Mais comme aux époques ancienne et médiévale, à mesure que les modèles économiques changeaient, les villes fortifiées ont constaté que les murs offraient de moins en moins de protection. Les menaces internes, l’augmentation des activités commerciales et les marchands présents, entre autres vecteurs, ont tous amené plus de menaces à l’intérieur des murs de la ville et mis plus de ressources et de personnes à l’extérieur des murs. Et c’était bien avant que les défenseurs ne réalisent souvent qu’une attaque était en cours – un peu comme nos domaines numériques aujourd’hui. La peste bubonique, ou la mort noire, pourrait facilement être considérée en termes de cybersécurité comme un ver particulièrement vicieux qui se propage facilement parmi la population et fait mourir près d’un sur quatre. La peste est généralement venue dans les villes sur des puces ou des rats, pas d’un adversaire facilement visible. Bien que dans le cyberarène, les pertes peuvent être beaucoup plus élevées, comme Saudi Aramco l’a découvert à la dure.
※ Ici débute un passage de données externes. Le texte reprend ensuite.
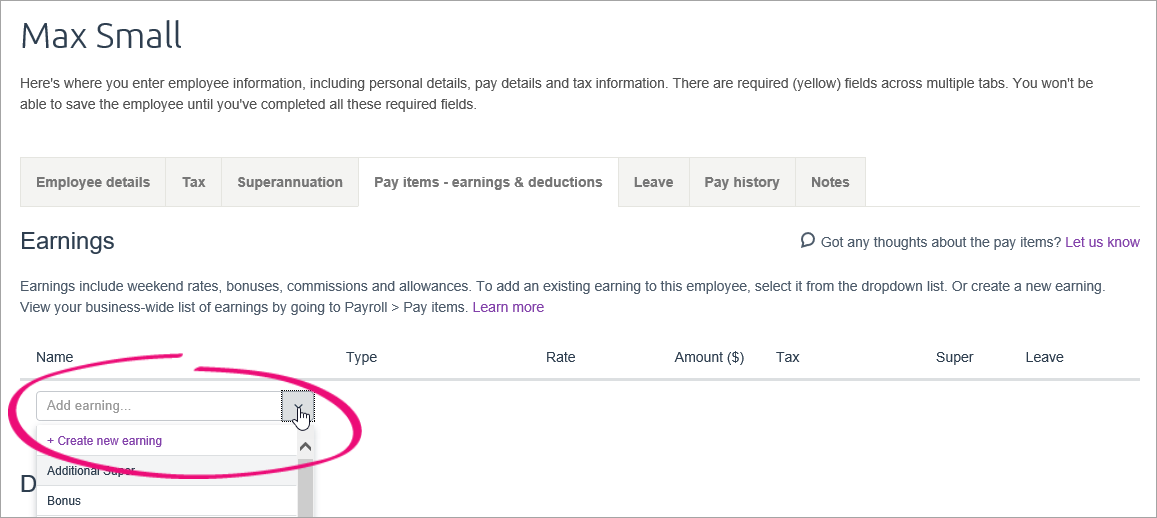Select Pay items - earnings & deductions tab
The image size is (1157, 518).
(488, 182)
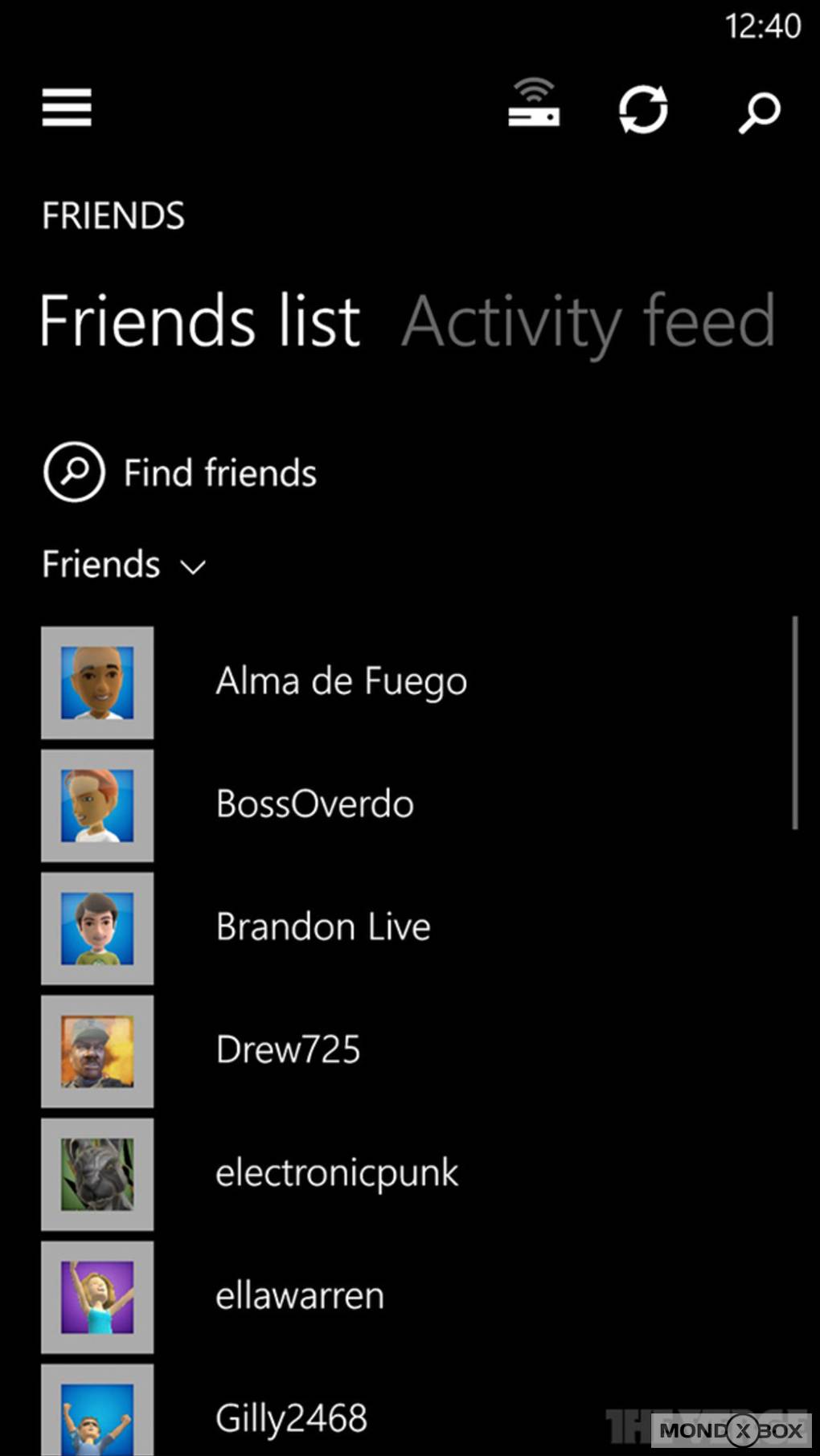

Il faudrait plusieurs siècles pour que de nouvelles formes de défense émergent et supplantent les murs des villes et des châteaux comme forme privilégiée de protection d’un État-nation. Défendre un pays contre une corne d’abondance d’attaques n’est pas chose facile, et les problèmes ne sont pas simples, mais plutôt volatils, incertains, complexes et ambigus. Peut-être l’échec le plus emblématique des défenses héritées est survenu au début de la Seconde Guerre mondiale, où les Allemands ont simplement contourné la ligne Maginot française, contournant toutes les défenses et se déplaçant rapidement sur Paris. Les Français, prétendument avec l’une des meilleures armées d’Europe continentale, sont sortis de la guerre en moins de deux mois. Mais les combats dans les villes, avec une myriade de pièces, de murs, d’égouts, de populations potentiellement hostiles, et plus encore, se sont révélés exponentiellement plus durs et plus sanglants, comme les deux parties l’ont appris au cours des cinq années suivantes.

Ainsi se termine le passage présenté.